**INSTRUCTIONS FOR THE TASK:**
All of the data below should be written out exactly.

Saved data entries:
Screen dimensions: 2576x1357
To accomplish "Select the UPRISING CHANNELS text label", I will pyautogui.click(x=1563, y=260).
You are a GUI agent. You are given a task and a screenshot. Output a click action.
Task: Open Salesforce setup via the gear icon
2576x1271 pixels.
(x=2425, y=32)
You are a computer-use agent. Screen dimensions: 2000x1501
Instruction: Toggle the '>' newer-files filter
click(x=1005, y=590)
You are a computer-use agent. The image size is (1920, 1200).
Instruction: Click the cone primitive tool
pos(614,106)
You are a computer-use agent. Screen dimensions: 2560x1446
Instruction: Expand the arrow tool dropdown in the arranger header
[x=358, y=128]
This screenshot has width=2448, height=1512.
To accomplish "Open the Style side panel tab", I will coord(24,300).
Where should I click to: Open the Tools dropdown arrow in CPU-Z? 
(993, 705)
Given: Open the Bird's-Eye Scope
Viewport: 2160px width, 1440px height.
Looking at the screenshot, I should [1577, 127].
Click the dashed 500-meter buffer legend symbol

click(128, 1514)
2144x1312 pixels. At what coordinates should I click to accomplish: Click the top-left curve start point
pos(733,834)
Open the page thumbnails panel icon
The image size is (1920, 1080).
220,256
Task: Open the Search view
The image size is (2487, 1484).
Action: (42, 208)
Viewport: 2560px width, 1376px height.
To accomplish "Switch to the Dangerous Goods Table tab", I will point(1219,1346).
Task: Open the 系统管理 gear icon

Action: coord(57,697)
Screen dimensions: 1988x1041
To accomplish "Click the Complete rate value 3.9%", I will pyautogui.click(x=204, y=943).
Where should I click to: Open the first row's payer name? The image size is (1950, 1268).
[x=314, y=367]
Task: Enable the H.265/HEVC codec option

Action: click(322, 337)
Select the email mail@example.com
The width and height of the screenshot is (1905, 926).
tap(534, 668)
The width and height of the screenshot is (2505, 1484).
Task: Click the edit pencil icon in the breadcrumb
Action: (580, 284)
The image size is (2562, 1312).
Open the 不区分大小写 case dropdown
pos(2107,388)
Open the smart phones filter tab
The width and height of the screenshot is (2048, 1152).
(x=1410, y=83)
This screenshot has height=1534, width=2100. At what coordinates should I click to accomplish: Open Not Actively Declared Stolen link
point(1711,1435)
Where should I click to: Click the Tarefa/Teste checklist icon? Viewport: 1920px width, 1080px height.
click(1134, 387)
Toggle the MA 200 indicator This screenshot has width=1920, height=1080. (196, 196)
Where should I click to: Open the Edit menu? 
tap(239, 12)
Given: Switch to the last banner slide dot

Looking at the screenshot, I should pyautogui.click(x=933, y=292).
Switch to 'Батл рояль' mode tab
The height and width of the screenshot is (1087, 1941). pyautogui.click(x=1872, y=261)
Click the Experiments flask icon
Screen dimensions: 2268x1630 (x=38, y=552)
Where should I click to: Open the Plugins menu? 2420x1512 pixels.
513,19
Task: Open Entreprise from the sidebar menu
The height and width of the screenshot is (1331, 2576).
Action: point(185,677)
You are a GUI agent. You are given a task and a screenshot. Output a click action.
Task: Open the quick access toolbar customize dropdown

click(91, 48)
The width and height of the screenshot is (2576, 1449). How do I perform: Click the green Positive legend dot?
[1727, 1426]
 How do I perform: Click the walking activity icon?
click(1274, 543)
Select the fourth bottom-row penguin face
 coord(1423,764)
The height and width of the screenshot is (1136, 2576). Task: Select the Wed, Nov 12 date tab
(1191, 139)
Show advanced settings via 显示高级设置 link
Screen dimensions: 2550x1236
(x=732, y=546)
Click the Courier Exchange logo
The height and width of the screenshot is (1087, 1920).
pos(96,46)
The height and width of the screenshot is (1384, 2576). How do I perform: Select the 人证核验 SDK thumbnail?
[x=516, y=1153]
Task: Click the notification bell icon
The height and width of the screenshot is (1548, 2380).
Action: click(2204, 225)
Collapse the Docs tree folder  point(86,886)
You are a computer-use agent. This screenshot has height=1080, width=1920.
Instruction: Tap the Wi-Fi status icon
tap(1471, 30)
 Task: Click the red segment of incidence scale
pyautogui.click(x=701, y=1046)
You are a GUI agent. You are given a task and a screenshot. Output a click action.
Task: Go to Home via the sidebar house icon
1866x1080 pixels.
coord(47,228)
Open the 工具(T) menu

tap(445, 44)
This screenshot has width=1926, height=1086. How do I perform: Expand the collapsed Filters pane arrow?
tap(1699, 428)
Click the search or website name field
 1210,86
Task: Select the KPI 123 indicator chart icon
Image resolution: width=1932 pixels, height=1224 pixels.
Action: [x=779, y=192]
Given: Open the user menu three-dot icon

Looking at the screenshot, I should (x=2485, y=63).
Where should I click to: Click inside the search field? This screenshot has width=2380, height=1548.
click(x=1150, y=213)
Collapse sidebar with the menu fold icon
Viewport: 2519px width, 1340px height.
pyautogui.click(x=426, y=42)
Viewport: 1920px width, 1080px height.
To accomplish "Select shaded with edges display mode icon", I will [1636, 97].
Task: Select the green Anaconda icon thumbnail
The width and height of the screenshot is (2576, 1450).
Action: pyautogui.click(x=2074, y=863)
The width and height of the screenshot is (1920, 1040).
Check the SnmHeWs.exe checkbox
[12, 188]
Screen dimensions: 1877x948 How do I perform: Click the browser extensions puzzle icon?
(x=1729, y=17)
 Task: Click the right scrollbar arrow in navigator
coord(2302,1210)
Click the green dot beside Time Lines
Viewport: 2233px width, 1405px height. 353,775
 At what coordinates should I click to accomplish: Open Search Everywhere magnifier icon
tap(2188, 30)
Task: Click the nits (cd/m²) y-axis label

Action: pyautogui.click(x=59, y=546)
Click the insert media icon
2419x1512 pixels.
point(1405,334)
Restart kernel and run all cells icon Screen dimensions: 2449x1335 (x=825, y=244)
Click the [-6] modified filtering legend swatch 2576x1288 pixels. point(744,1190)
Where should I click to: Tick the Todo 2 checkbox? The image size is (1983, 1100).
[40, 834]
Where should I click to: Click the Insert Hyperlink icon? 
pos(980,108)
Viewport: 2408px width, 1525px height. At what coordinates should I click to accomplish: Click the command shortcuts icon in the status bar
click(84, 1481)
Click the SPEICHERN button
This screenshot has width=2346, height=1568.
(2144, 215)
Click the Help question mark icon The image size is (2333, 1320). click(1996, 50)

**ANSWER AREA:**
Screen dimensions: 2576x1357
To accomplish "Select the UPRISING CHANNELS text label", I will pyautogui.click(x=1563, y=260).
You are a GUI agent. You are given a task and a screenshot. Output a click action.
Task: Open Salesforce setup via the gear icon
2576x1271 pixels.
(x=2425, y=32)
You are a computer-use agent. Screen dimensions: 2000x1501
Instruction: Toggle the '>' newer-files filter
click(x=1005, y=590)
You are a computer-use agent. The image size is (1920, 1200).
Instruction: Click the cone primitive tool
pos(614,106)
You are a computer-use agent. Screen dimensions: 2560x1446
Instruction: Expand the arrow tool dropdown in the arranger header
[x=358, y=128]
This screenshot has width=2448, height=1512.
To accomplish "Open the Style side panel tab", I will coord(24,300).
Where should I click to: Open the Tools dropdown arrow in CPU-Z? 
(993, 705)
Given: Open the Bird's-Eye Scope
Viewport: 2160px width, 1440px height.
Looking at the screenshot, I should [1577, 127].
Click the dashed 500-meter buffer legend symbol

click(128, 1514)
2144x1312 pixels. At what coordinates should I click to accomplish: Click the top-left curve start point
pos(733,834)
Open the page thumbnails panel icon
The image size is (1920, 1080).
220,256
Task: Open the Search view
The image size is (2487, 1484).
Action: (42, 208)
Viewport: 2560px width, 1376px height.
To accomplish "Switch to the Dangerous Goods Table tab", I will point(1219,1346).
Task: Open the 系统管理 gear icon

Action: coord(57,697)
Screen dimensions: 1988x1041
To accomplish "Click the Complete rate value 3.9%", I will pyautogui.click(x=204, y=943).
Where should I click to: Open the first row's payer name? The image size is (1950, 1268).
[x=314, y=367]
Task: Enable the H.265/HEVC codec option

Action: click(322, 337)
Select the email mail@example.com
The width and height of the screenshot is (1905, 926).
tap(534, 668)
The width and height of the screenshot is (2505, 1484).
Task: Click the edit pencil icon in the breadcrumb
Action: (580, 284)
The image size is (2562, 1312).
Open the 不区分大小写 case dropdown
pos(2107,388)
Open the smart phones filter tab
The width and height of the screenshot is (2048, 1152).
(x=1410, y=83)
This screenshot has height=1534, width=2100. At what coordinates should I click to accomplish: Open Not Actively Declared Stolen link
point(1711,1435)
Where should I click to: Click the Tarefa/Teste checklist icon? Viewport: 1920px width, 1080px height.
click(1134, 387)
Toggle the MA 200 indicator This screenshot has width=1920, height=1080. (196, 196)
Where should I click to: Open the Edit menu? 
tap(239, 12)
Given: Switch to the last banner slide dot

Looking at the screenshot, I should pyautogui.click(x=933, y=292).
Switch to 'Батл рояль' mode tab
The height and width of the screenshot is (1087, 1941). pyautogui.click(x=1872, y=261)
Click the Experiments flask icon
Screen dimensions: 2268x1630 (x=38, y=552)
Where should I click to: Open the Plugins menu? 2420x1512 pixels.
513,19
Task: Open Entreprise from the sidebar menu
The height and width of the screenshot is (1331, 2576).
Action: point(185,677)
You are a GUI agent. You are given a task and a screenshot. Output a click action.
Task: Open the quick access toolbar customize dropdown

click(91, 48)
The width and height of the screenshot is (2576, 1449). How do I perform: Click the green Positive legend dot?
[1727, 1426]
 How do I perform: Click the walking activity icon?
click(1274, 543)
Select the fourth bottom-row penguin face
 coord(1423,764)
The height and width of the screenshot is (1136, 2576). Task: Select the Wed, Nov 12 date tab
(1191, 139)
Show advanced settings via 显示高级设置 link
Screen dimensions: 2550x1236
(x=732, y=546)
Click the Courier Exchange logo
The height and width of the screenshot is (1087, 1920).
pos(96,46)
The height and width of the screenshot is (1384, 2576). How do I perform: Select the 人证核验 SDK thumbnail?
[x=516, y=1153]
Task: Click the notification bell icon
The height and width of the screenshot is (1548, 2380).
Action: click(2204, 225)
Collapse the Docs tree folder  point(86,886)
You are a computer-use agent. This screenshot has height=1080, width=1920.
Instruction: Tap the Wi-Fi status icon
tap(1471, 30)
 Task: Click the red segment of incidence scale
pyautogui.click(x=701, y=1046)
You are a GUI agent. You are given a task and a screenshot. Output a click action.
Task: Go to Home via the sidebar house icon
1866x1080 pixels.
coord(47,228)
Open the 工具(T) menu

tap(445, 44)
This screenshot has width=1926, height=1086. How do I perform: Expand the collapsed Filters pane arrow?
tap(1699, 428)
Click the search or website name field
 1210,86
Task: Select the KPI 123 indicator chart icon
Image resolution: width=1932 pixels, height=1224 pixels.
Action: [x=779, y=192]
Given: Open the user menu three-dot icon

Looking at the screenshot, I should (x=2485, y=63).
Where should I click to: Click inside the search field? This screenshot has width=2380, height=1548.
click(x=1150, y=213)
Collapse sidebar with the menu fold icon
Viewport: 2519px width, 1340px height.
pyautogui.click(x=426, y=42)
Viewport: 1920px width, 1080px height.
To accomplish "Select shaded with edges display mode icon", I will [1636, 97].
Task: Select the green Anaconda icon thumbnail
The width and height of the screenshot is (2576, 1450).
Action: pyautogui.click(x=2074, y=863)
The width and height of the screenshot is (1920, 1040).
Check the SnmHeWs.exe checkbox
[12, 188]
Screen dimensions: 1877x948 How do I perform: Click the browser extensions puzzle icon?
(x=1729, y=17)
 Task: Click the right scrollbar arrow in navigator
coord(2302,1210)
Click the green dot beside Time Lines
Viewport: 2233px width, 1405px height. 353,775
 At what coordinates should I click to accomplish: Open Search Everywhere magnifier icon
tap(2188, 30)
Task: Click the nits (cd/m²) y-axis label

Action: pyautogui.click(x=59, y=546)
Click the insert media icon
2419x1512 pixels.
point(1405,334)
Restart kernel and run all cells icon Screen dimensions: 2449x1335 (x=825, y=244)
Click the [-6] modified filtering legend swatch 2576x1288 pixels. point(744,1190)
Where should I click to: Tick the Todo 2 checkbox? The image size is (1983, 1100).
[40, 834]
Where should I click to: Click the Insert Hyperlink icon? 
pos(980,108)
Viewport: 2408px width, 1525px height. At what coordinates should I click to accomplish: Click the command shortcuts icon in the status bar
click(84, 1481)
Click the SPEICHERN button
This screenshot has width=2346, height=1568.
(2144, 215)
Click the Help question mark icon The image size is (2333, 1320). click(1996, 50)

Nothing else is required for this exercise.